All lines from the opening of the material up to and including the line with "Go to Edit metadata step" should be transcribed exactly, pictures excepted.

++++ MATERIAL FOR THIS TASK

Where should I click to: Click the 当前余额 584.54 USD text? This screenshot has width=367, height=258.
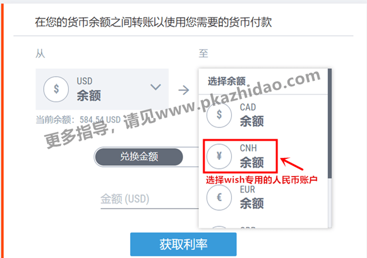(x=78, y=120)
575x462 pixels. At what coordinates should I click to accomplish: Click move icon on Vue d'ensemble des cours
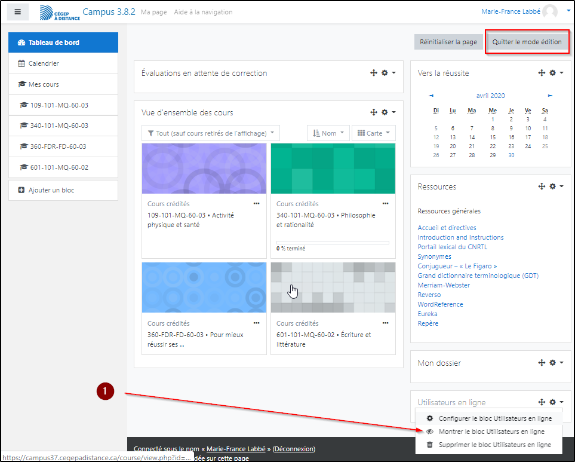point(374,112)
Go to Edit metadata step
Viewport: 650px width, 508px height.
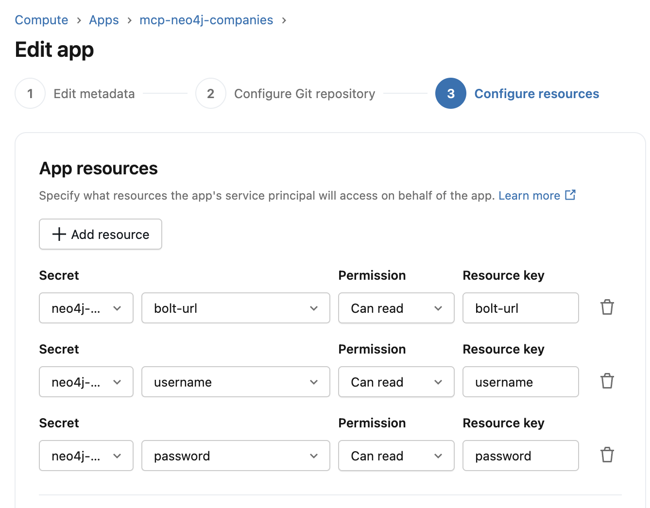tap(94, 94)
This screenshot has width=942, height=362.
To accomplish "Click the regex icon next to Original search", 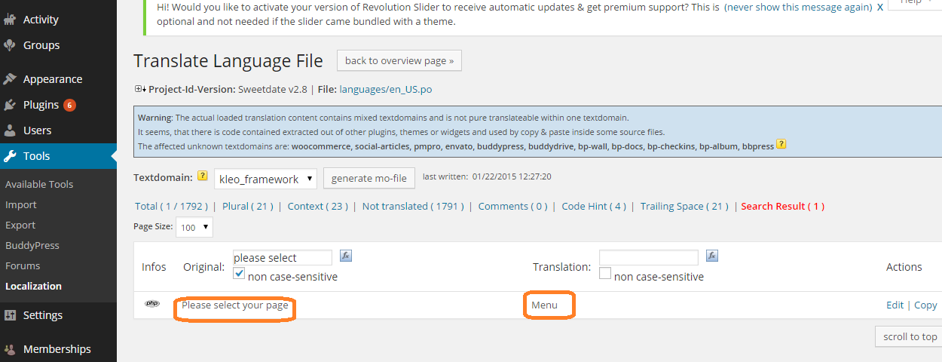I will 346,256.
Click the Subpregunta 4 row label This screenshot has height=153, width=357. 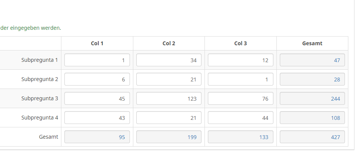(40, 118)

++++++++

WRITTEN RESPONSE ▸
Where should I click to: Click the 当前余额 584.54 USD text? This screenshot has width=367, height=258.
(x=78, y=120)
575x462 pixels. At what coordinates should I click to accomplish: Click move icon on Vue d'ensemble des cours
point(374,112)
Go to Edit metadata step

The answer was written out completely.